- Aim of the task -
Copy the material verbatim, starting at the line containing "Open the @ClementGaill handle link" and ending after the line containing "(x=199, y=48)". Include both of those lines and nothing outside that span.

|---|

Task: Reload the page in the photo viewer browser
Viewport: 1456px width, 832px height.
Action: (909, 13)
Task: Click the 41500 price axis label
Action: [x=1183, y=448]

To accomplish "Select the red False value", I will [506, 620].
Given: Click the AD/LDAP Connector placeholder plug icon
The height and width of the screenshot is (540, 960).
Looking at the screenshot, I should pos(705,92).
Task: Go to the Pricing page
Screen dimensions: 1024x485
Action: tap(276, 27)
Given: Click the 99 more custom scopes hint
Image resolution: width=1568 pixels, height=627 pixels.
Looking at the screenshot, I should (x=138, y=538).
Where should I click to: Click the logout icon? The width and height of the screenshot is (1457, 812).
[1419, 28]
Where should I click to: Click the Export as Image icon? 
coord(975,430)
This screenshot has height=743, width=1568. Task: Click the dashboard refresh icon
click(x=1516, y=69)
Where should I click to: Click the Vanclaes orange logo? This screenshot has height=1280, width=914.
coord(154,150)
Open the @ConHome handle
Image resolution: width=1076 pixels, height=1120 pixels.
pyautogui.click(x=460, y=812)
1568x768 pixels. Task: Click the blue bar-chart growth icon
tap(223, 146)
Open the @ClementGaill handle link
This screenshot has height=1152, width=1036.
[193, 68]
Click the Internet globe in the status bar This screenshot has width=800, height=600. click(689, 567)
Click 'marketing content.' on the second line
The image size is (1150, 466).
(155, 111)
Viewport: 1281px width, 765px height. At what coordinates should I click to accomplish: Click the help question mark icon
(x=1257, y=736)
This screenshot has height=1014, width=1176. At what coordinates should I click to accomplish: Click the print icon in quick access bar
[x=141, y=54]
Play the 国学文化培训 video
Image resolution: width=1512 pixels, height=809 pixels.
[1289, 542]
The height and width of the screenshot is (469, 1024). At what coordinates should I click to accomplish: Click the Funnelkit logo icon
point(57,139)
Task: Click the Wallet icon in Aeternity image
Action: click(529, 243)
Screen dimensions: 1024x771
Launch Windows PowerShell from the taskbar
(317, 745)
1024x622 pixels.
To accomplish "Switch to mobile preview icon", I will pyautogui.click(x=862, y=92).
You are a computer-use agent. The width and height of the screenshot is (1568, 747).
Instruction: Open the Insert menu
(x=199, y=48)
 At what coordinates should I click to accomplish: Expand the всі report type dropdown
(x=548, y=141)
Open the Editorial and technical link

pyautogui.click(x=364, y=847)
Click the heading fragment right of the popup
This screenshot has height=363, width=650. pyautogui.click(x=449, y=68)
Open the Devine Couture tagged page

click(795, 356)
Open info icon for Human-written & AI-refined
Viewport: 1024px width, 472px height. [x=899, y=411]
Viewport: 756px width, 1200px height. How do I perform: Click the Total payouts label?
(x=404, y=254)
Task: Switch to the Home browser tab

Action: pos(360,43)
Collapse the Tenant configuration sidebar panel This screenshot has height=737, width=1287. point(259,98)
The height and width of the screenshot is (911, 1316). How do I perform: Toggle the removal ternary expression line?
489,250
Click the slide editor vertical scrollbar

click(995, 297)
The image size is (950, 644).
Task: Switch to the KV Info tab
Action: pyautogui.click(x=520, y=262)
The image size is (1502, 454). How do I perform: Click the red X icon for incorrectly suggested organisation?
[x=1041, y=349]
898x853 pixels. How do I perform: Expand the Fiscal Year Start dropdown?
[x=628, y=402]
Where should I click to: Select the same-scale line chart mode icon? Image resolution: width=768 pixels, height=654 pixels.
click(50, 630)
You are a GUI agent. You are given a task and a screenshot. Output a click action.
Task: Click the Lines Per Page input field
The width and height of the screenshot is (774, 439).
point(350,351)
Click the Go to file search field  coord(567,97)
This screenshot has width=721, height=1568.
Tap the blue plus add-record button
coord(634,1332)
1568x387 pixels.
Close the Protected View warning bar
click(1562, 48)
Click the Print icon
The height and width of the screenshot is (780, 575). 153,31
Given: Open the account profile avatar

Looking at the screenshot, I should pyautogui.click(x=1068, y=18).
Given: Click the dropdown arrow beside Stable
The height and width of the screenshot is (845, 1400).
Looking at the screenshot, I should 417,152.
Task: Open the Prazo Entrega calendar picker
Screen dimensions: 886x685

|---|

- Result below -
Open the @ClementGaill handle link
This screenshot has height=1152, width=1036.
[193, 68]
Click the Internet globe in the status bar This screenshot has width=800, height=600. click(689, 567)
Click 'marketing content.' on the second line
The image size is (1150, 466).
(155, 111)
Viewport: 1281px width, 765px height. At what coordinates should I click to accomplish: Click the help question mark icon
(x=1257, y=736)
This screenshot has height=1014, width=1176. At what coordinates should I click to accomplish: Click the print icon in quick access bar
[x=141, y=54]
Play the 国学文化培训 video
Image resolution: width=1512 pixels, height=809 pixels.
[1289, 542]
The height and width of the screenshot is (469, 1024). At what coordinates should I click to accomplish: Click the Funnelkit logo icon
point(57,139)
Task: Click the Wallet icon in Aeternity image
Action: click(529, 243)
Screen dimensions: 1024x771
Launch Windows PowerShell from the taskbar
(317, 745)
1024x622 pixels.
To accomplish "Switch to mobile preview icon", I will pyautogui.click(x=862, y=92).
You are a computer-use agent. The width and height of the screenshot is (1568, 747).
Instruction: Open the Insert menu
(x=199, y=48)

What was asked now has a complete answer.